Some time back, I posted on the growth of chemical abortions, and particularly the use of emergency post-coital drugs variously known as "ECPs" or "Plan B." At the time it was clear ECPs functioned in a variety of ways including both the prevention of fertilization and the obstruction of the fertilized ovum from implantation on the uterine wall. In other words, it was clear that one of the agencies of ECPs was the murder of little babies.
As always, the New York Times finds herself helpless to stop promoting sterility and child murder--this is their stock in trade. So recently they ran a news article that was, in fact, an oped piece lobbying the government to stop warning fathers and mothers how ECPs might kill their unborn child...
The Times implied religious pro-lifers were responsible for these warnings. Then they huffed and puffed about the best science indicating these warnings are false: ECPs never act as abortifacients. Or ECPs rarely act as abortifacients. Or ECPs can't be proven to act as abortifacients. Or...
Never trust the New York Times--that's the lesson I've come to after decades reading the Gray Lady. If the Times has a piece lobbying the FDA to remove a warning that ECPs could work by obstructing embryos from implantation, that article must be understood to be more Times propaganda for the murder of little babies. Their bloodguilt always outs.
So what's the truth about ECPs functioning as an abortifacient?
The principal promoter of ECPs for years now is Professor of Economics and Public Affairs and Director, Office of Population Research at Princeton University, Professor James Trussell. He runs the Emergency Contraception Website which reports, concerning itself:
This website is operated by the Office of Population Research at Princeton University and by the Association of Reproductive Health Professionals and has no connection with any pharmaceutical company or for-profit organization. This website is peer reviewed by a panel of independent experts.
Directly above this disclaimer, Prof.

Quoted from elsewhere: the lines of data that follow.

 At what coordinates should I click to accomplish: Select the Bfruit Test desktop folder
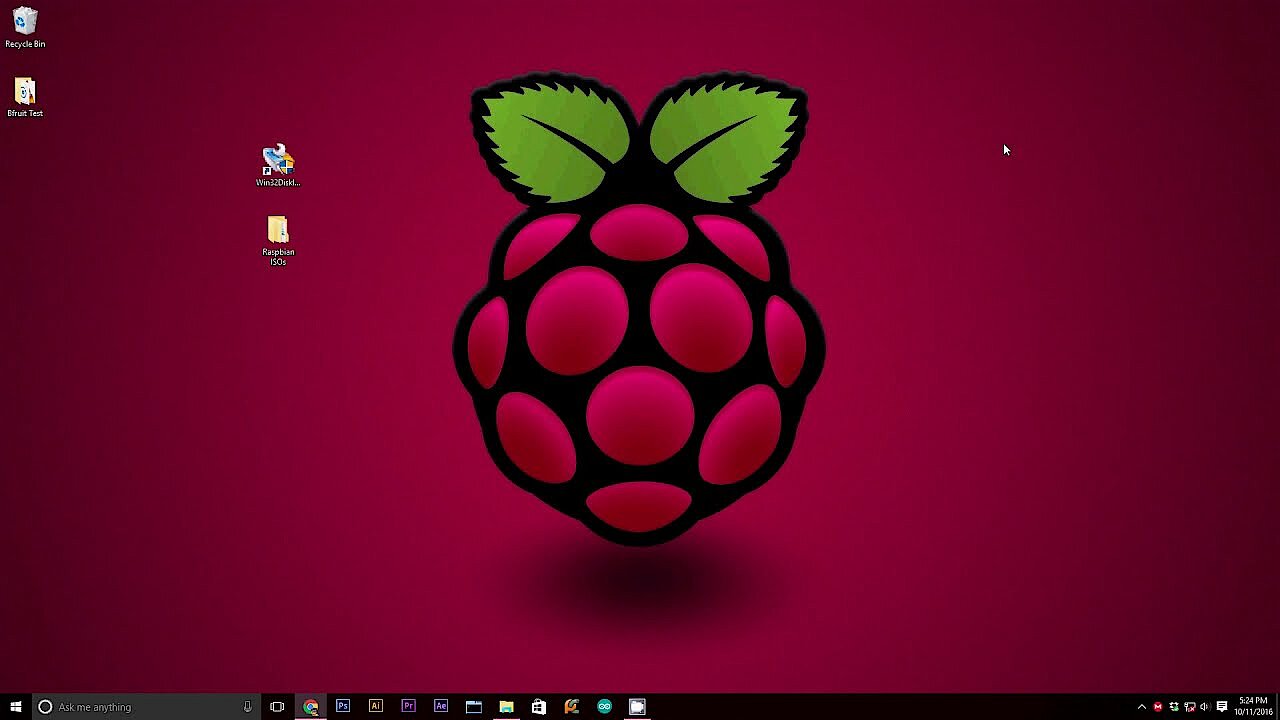pyautogui.click(x=25, y=94)
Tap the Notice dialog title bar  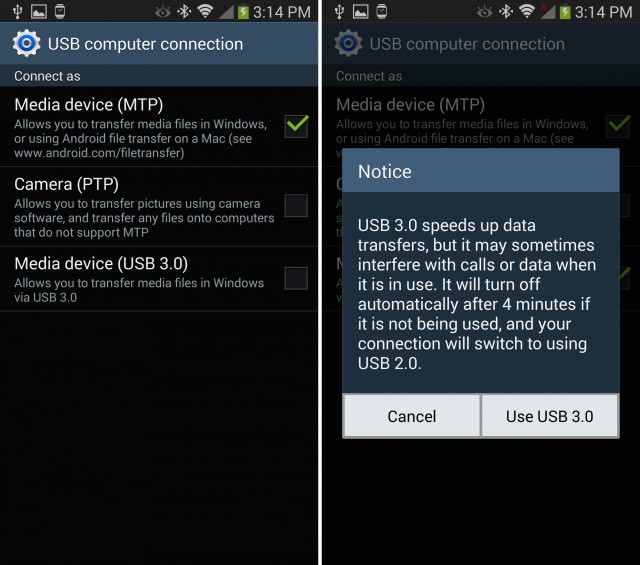[480, 171]
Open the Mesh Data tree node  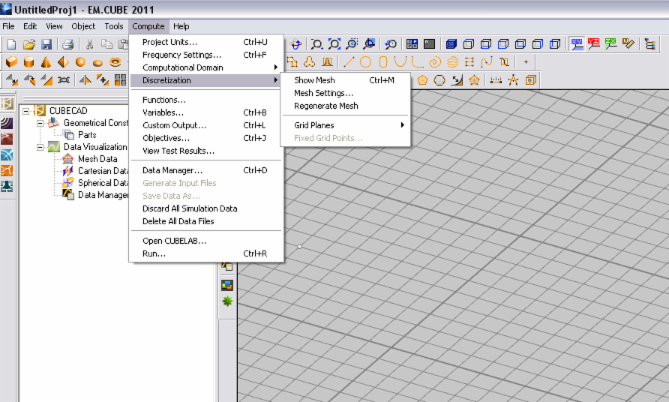pyautogui.click(x=98, y=158)
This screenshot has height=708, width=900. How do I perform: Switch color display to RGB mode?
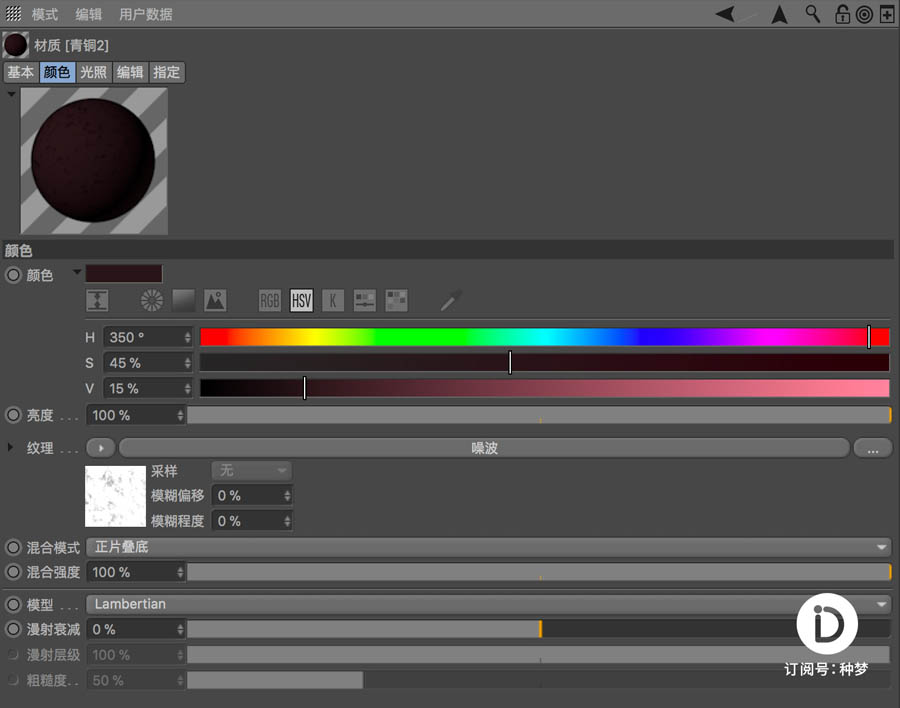[x=269, y=300]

Trussell and his fellow "reproductive health professionals" provide this link:
To find out more about studies evaluating the effectiveness of emergency contraception, read our thorough and up-to-date academic review
of the medical and social science literature here.
Clicking on the link opens up their up-to-date academic review titled, "Emergency Contraception: A Last Chance to Prevent Unintended Pregnancy" dated April 2012. In the review, these experts have this to say about the ways ECPs work (what they call "mechanism of action"):
Mechanism of action
Several clinical studies have shown that combined ECPs containing the estrogen ethinyl estradiol and the progestin levonorgestrel can inhibit or delay ovulation. This mechanism of action may explain ECP effectiveness when used during the first half of the menstrual cycle, before ovulation has occurred. Some studies have shown histologic or biochemical alterations in the endometrium after treatment with the regimen, leading to the conclusion that combined ECPs may act by impairing endometrial receptivity to subsequent implantation of a fertilized egg.

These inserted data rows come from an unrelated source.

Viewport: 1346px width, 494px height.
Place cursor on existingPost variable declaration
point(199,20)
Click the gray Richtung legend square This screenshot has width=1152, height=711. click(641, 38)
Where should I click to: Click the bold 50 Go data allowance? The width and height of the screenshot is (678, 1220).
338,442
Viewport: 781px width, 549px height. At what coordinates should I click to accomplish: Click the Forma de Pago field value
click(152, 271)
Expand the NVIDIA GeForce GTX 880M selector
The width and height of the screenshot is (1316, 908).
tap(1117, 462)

However, other more recent studies have found no such effects on the endometrium.
Additional possible mechanisms include interference with corpus luteum function; thickening of the cervical mucus resulting in trapping of sperm; alterations in the tubal transport of sperm, egg, or embryo; and direct inhibition of fertilization.

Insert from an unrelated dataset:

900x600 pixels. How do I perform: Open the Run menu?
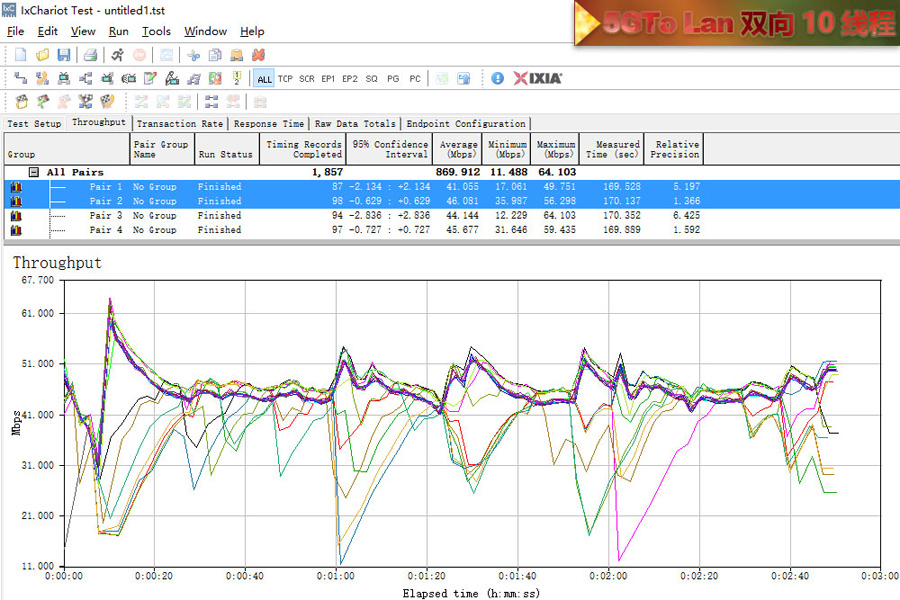[x=119, y=32]
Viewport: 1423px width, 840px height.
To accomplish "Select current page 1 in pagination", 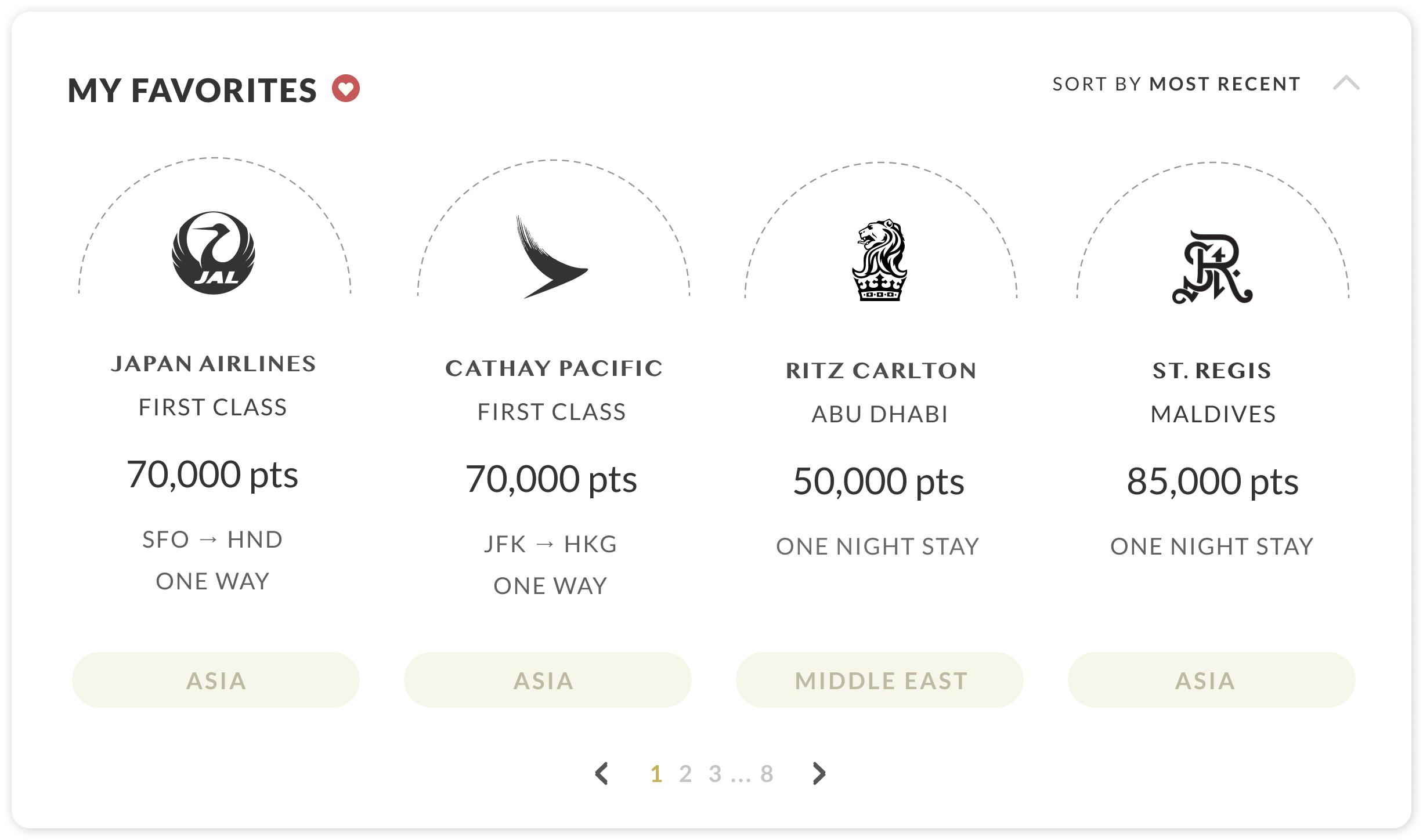I will (656, 774).
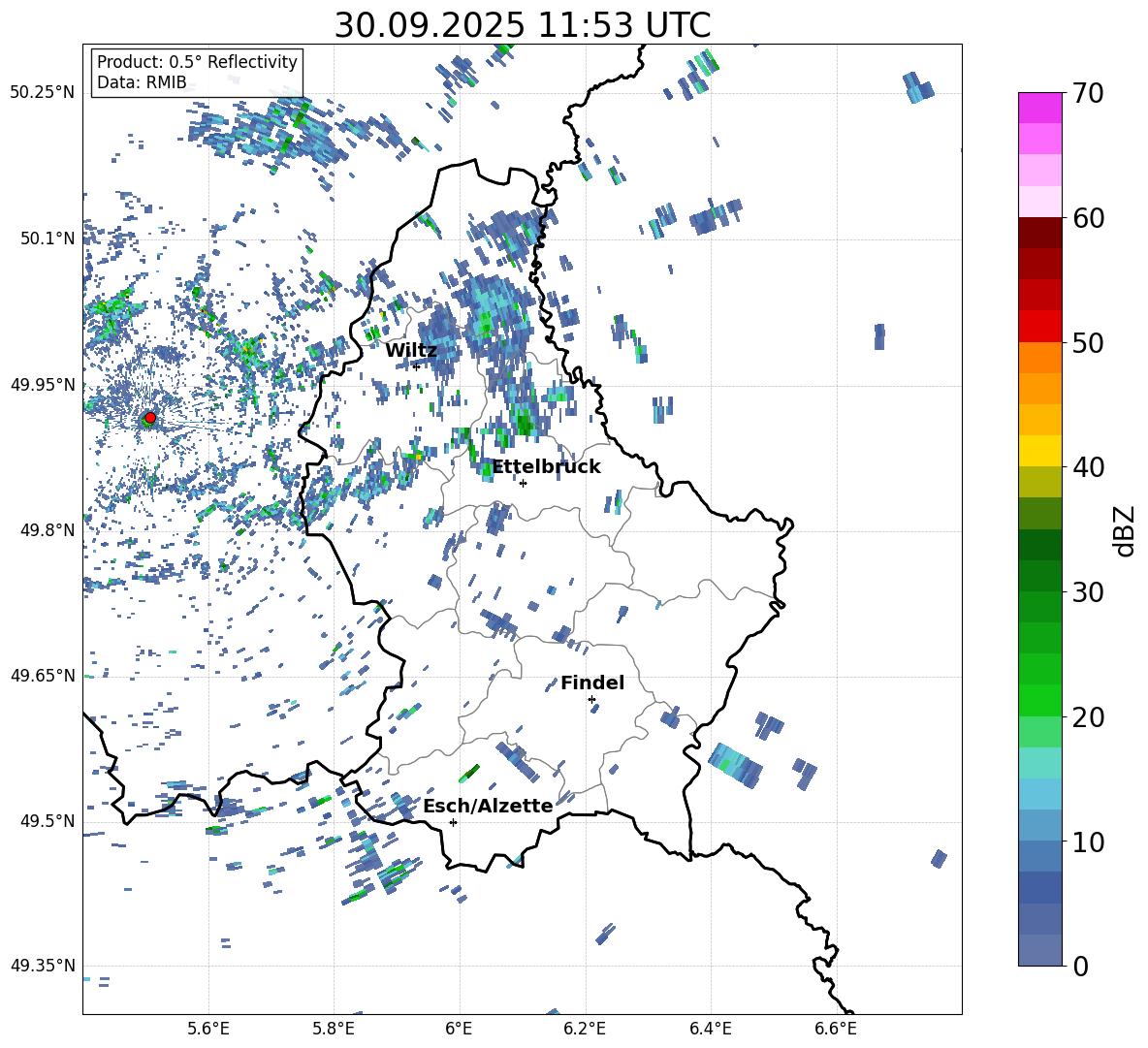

No clinical data exist regarding the last three of these possibilities.
Nevertheless, statistical evidence on the effectiveness of combined ECPs suggests that that if the regimen is as effective as claimed, it must have a mechanism of action other than delaying or preventing ovulation.
...The reduced efficacy with a delay in treatment, even when use is adjusted for cycle day of unprotected intercourse, suggests that interference with implantation is likely not an inevitable effect of ECPs. If ECPs did prevent all implantations, then delays in use should not reduce their efficacy as long as they are used before implantation.
...ECPs do not interrupt an established pregnancy, defined by medical authorities such as the United States Food and Drug Administration/National Institutes of Health and the American College of Obstetricians and Gynecologists as beginning with implantation. Therefore, ECPs are not abortifacient.
To make an informed choice, women must know that ECPs--like all regular hormonal contraceptives such as the birth control pill, the implant Implanon, the vaginal ring NuvaRing, the Evra patch, and the injectable Depo-Provera, and even breastfeeding--prevent pregnancy primarily by delaying or inhibiting ovulation and inhibiting fertilization, but may at times inhibit implantation of a fertilized egg in the endometrium. At the same time, however, all women should be informed that the best available evidence is that the ability of levonorgestrel and ulipristal acetate ECPs to prevent pregnancy can be fully accounted for by mechanisms that do not involve interference with post-fertilization events.
Its very high effectiveness implies that emergency insertion of a copper IUD must be able to prevent pregnancy after fertilization.
All the emphases are my own.
Readers more qualified than I may comment, but the long and short of it is that birth control pills and IUDs and other hormonal contraceptives--including ECPs--are widely recognized to pose certain threats to the lives of our unborn children.
Christian, what chance do you want to take with murdering your son or daughter?